Nebius Group shares soared more than 40% Tuesday after the Amsterdam-based artificial intelligence infrastructure company unveiled a multi-year agreement with Microsoft valued at up to $19.4 billion. The deal highlights the intensifying demand for high-performance computing to power generative AI systems.
The agreement secures $17.4 billion in commitments through 2031, with the potential to expand if Microsoft increases usage. Nebius will provide cloud infrastructure and GPU capacity for Microsoft's AI workloads, beginning with deployments from its new Vineland, New Jersey data center later this year.

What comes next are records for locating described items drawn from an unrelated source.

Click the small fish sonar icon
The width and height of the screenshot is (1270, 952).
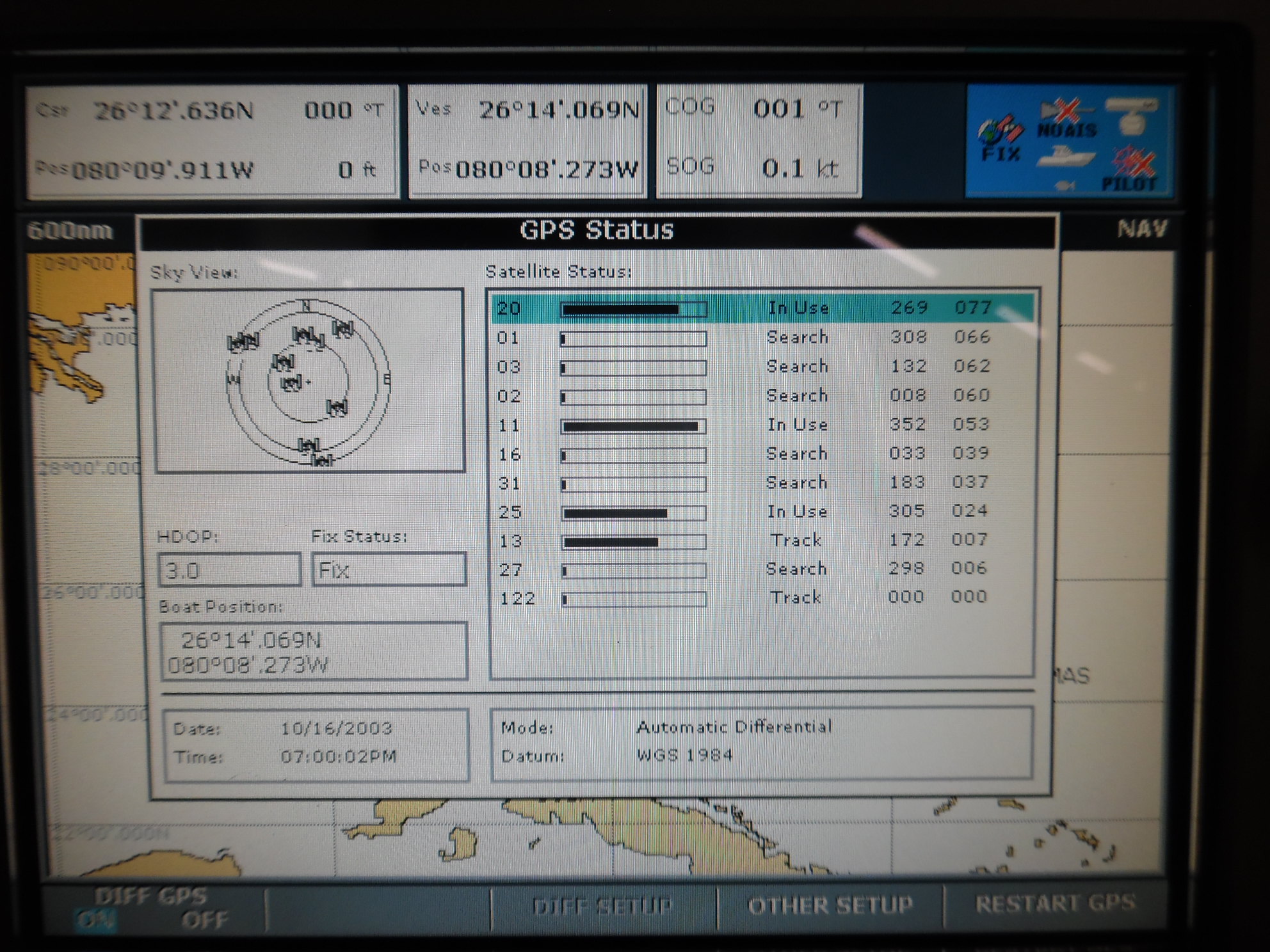(1066, 186)
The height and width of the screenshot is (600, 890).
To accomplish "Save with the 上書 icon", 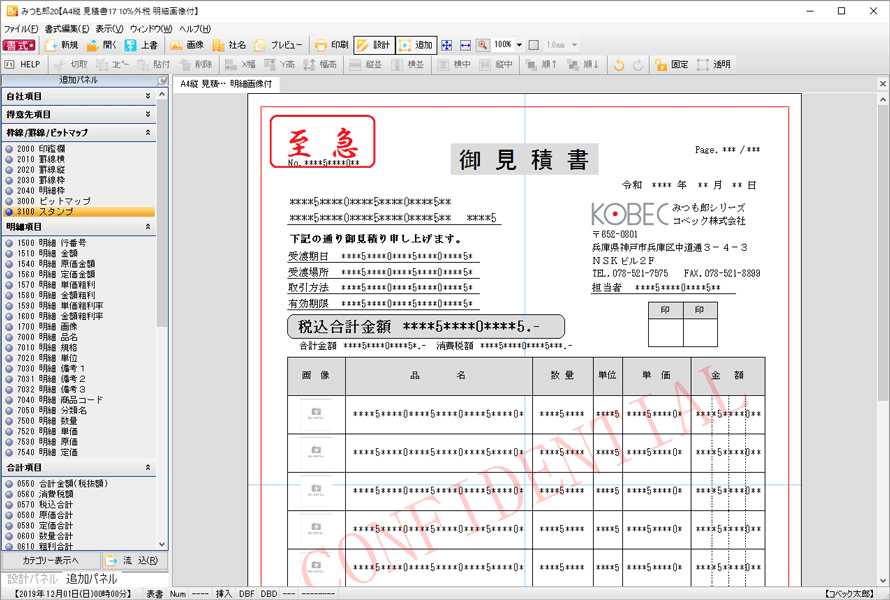I will pos(140,45).
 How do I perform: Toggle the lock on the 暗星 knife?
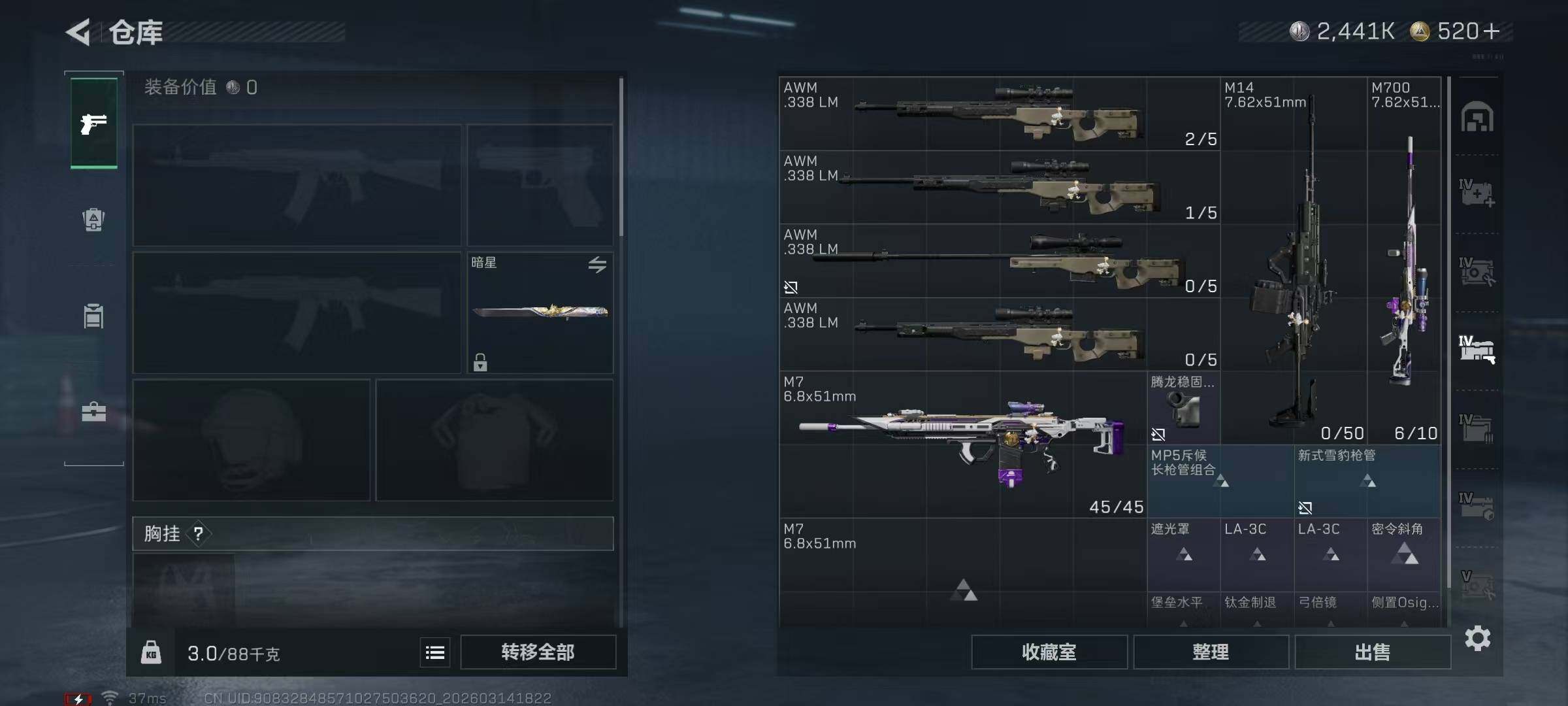[480, 362]
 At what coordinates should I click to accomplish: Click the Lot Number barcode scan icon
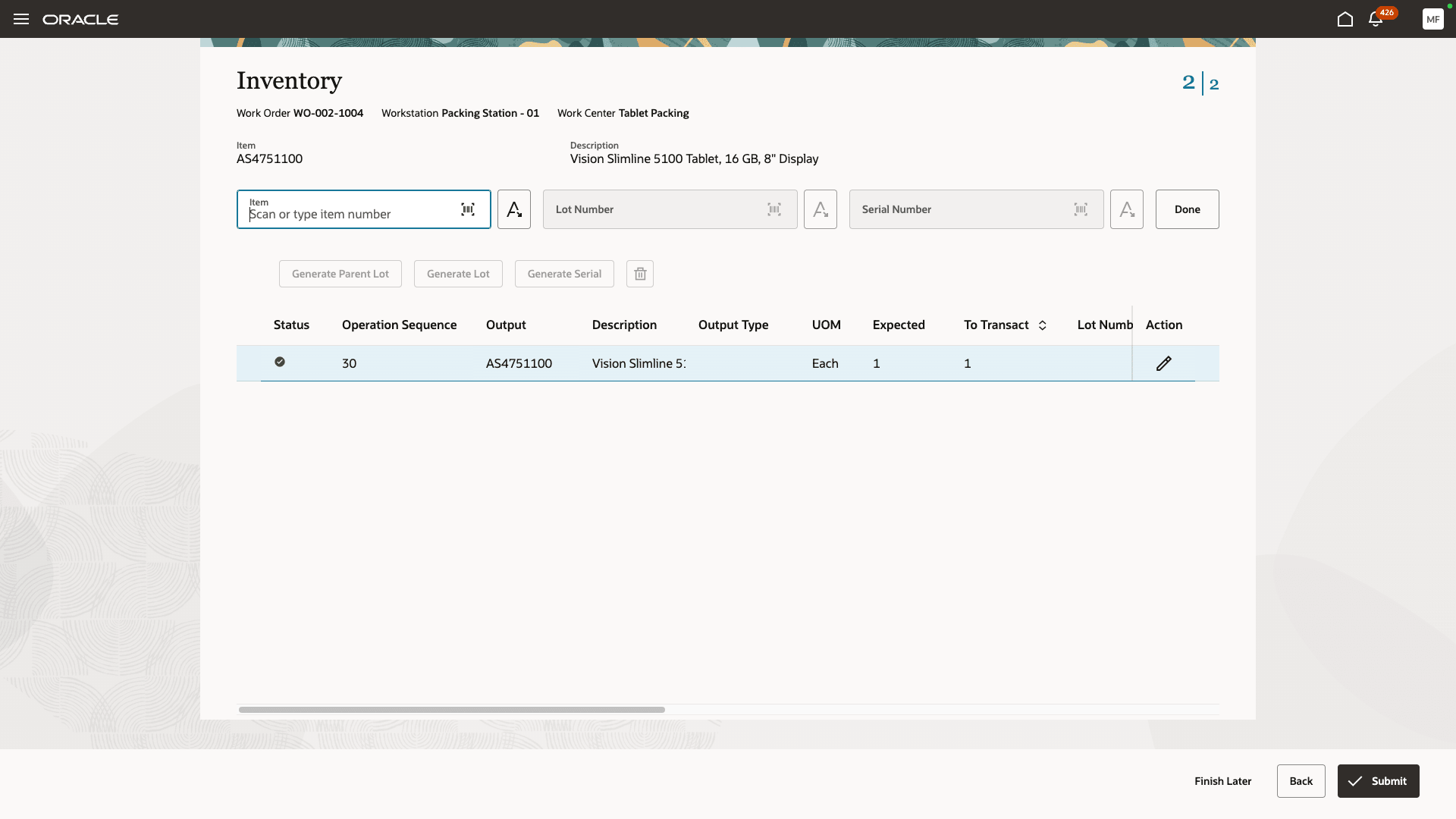pyautogui.click(x=774, y=209)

The stock, which has more than doubled in 2025, jumped 41% to $90.30 in early trading Tuesday, extending Monday's after-hours surge of nearly 60%. Shares of CoreWeave, a rival AI infrastructure provider that also has contracts with Microsoft and OpenAI, gained more than 8% on the news.
"This deal provides unprecedented clarity on the company's long-term revenue potential and significantly de-risks its planned capacity buildout," said Hamed Khorsand, analyst at BWS Financial. He added that Nebius is now positioned to pursue additional large-scale clients, including hyperscalers and frontier AI labs.
The agreement underscores Microsoft's continued push to secure GPU resources as demand for AI infrastructure outpaces supply. The tech giant has flagged capacity shortages in recent quarters as enterprises and research groups race to develop advanced AI models. Microsoft already maintains a multibillion-dollar partnership with CoreWeave for similar services.
Nebius, founded in 2023 following a spinoff from Russian internet company Yandex, has attracted investment from Nvidia and venture firm Accel. Its business model combines dedicated GPU infrastructure with full-stack cloud services for AI developers, offering both hardware and software tools for building and deploying machine learning models.